From fe64eba054faf5f6853a983a98204453d03c4276 Mon Sep 17 00:00:00 2001
From: Kumar Ujjawal <ujjawalpathak6@gmail.com>
Date: Thu, 14 May 2026 10:06:59 +0530
Subject: [PATCH] Support DISTINCT ON with aggregation and windows

---
 datafusion/sql/src/select.rs                  | 201 +++++++++++++++---
 datafusion/sql/src/utils.rs                   |   4 +
 .../sqllogictest/test_files/distinct_on.slt   | 179 ++++++++++++++++
 3 files changed, 350 insertions(+), 34 deletions(-)

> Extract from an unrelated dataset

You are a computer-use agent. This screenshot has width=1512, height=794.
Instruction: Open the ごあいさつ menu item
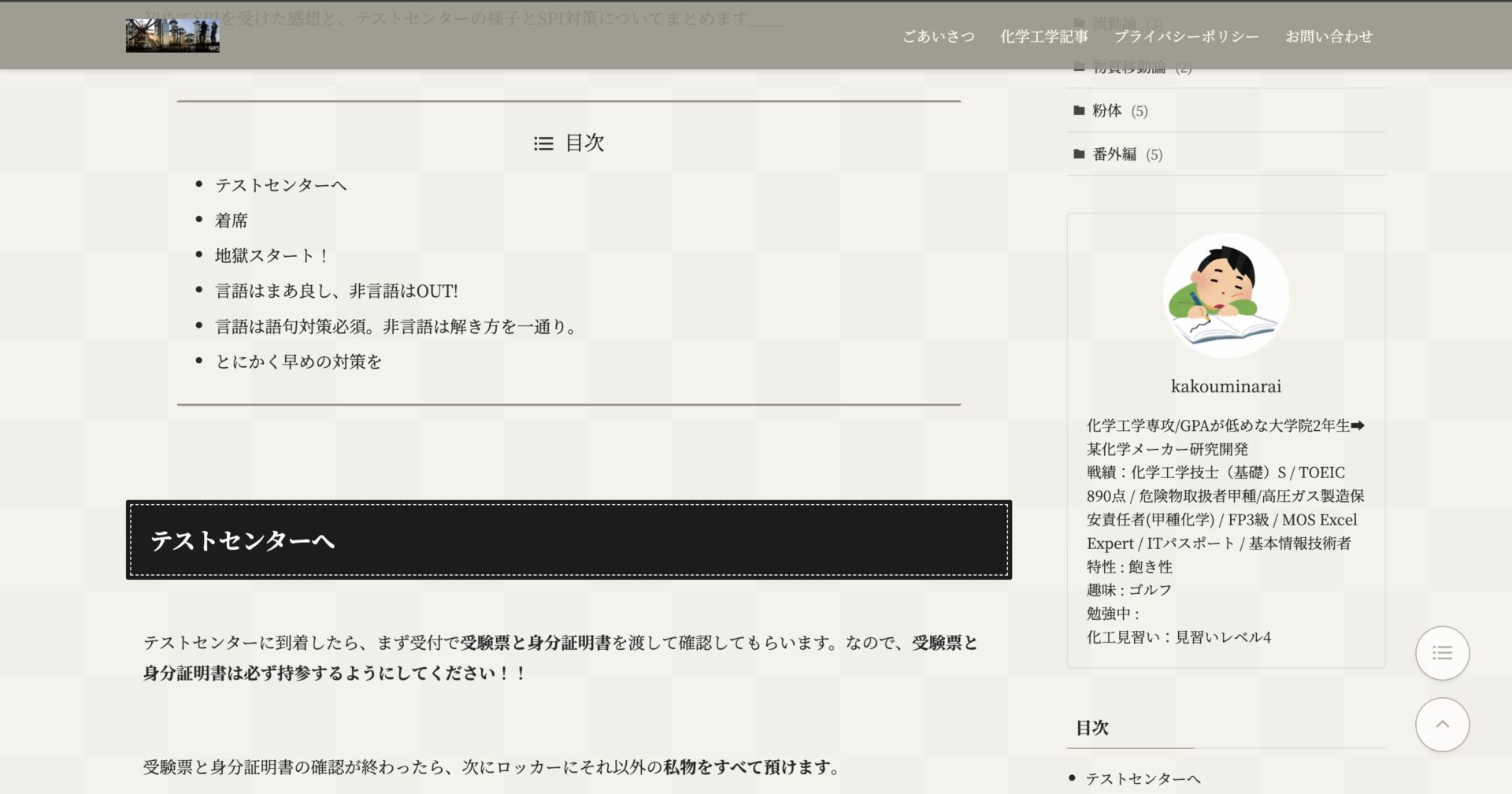tap(938, 36)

diff --git a/datafusion/sql/src/select.rs b/datafusion/sql/src/select.rs
index 09d8566c4a19e..5292c3ee23516 100644
--- a/datafusion/sql/src/select.rs
+++ b/datafusion/sql/src/select.rs
@@ -69,6 +69,25 @@ struct AggregatePlanResult {
     qualify_expr: Option<Expr>,
     /// ORDER BY expressions rewritten to reference aggregate output columns
     order_by_exprs: Vec<SortExpr>,
+    /// DISTINCT ON expressions rewritten to reference aggregate output columns
+    on_exprs: Vec<Expr>,
+}
+
+/// If `expr` is a bare unqualified `Column` whose name matches a SELECT
+/// alias, swap it for the alias's underlying expression. Nested occurrences
+/// are left alone — PostgreSQL only resolves a top-level identifier as an
+/// output alias in clauses like ORDER BY and DISTINCT ON.
+fn substitute_top_level_alias(
+    expr: Expr,
+    aliases: &datafusion_common::HashMap<String, Expr>,
+) -> Expr {
+    if let Expr::Column(c) = &expr
+        && c.relation.is_none()
+        && let Some(underlying) = aliases.get(&c.name)
+    {
+        return underlying.clone();
+    }
+    expr
 }
 
 impl<S: ContextProvider> SqlToRel<'_, S> {
@@ -145,6 +164,36 @@ impl<S: ContextProvider> SqlToRel<'_, S> {
         // This alias map is resolved and looked up in both having exprs and group by exprs
         let alias_map = extract_aliases(&select_exprs);
 
+        // DISTINCT ON expressions are parsed alongside HAVING / QUALIFY so
+        // they participate in aggregate / window discovery and get rebased
+        // through the same pipeline. The SQL nodes are taken out of
+        // `select.distinct` so the later match on `Distinct::On` still fires
+        // but does not move the original Vec.
+        //
+        // Resolution precedence matches PostgreSQL and ORDER BY: SELECT
+        // aliases win over input columns. For example,
+        //   SELECT DISTINCT ON (b) a AS b ... GROUP BY a
+        // resolves `b` to the alias for `a`, not to a same-named input
+        // column.
+        let on_exprs_sql: Vec<SQLExpr> = match &mut select.distinct {
+            Some(Distinct::On(exprs)) => std::mem::take(exprs),
+            _ => Vec::new(),
+        };
+        let mut on_expr_schema = projected_plan.schema().as_ref().clone();
+        on_expr_schema.merge(base_plan.schema());
+        let on_exprs_pre_aggr: Vec<Expr> = on_exprs_sql
+            .into_iter()
+            .map(|e| {
+                let expr =
+                    self.sql_expr_to_logical_expr(e, &on_expr_schema, planner_context)?;
+                // PostgreSQL only substitutes an output alias when the whole
+                // ON expression is a bare identifier. `b` resolves to the
+                // alias; `b + 0` keeps `b` as the input column.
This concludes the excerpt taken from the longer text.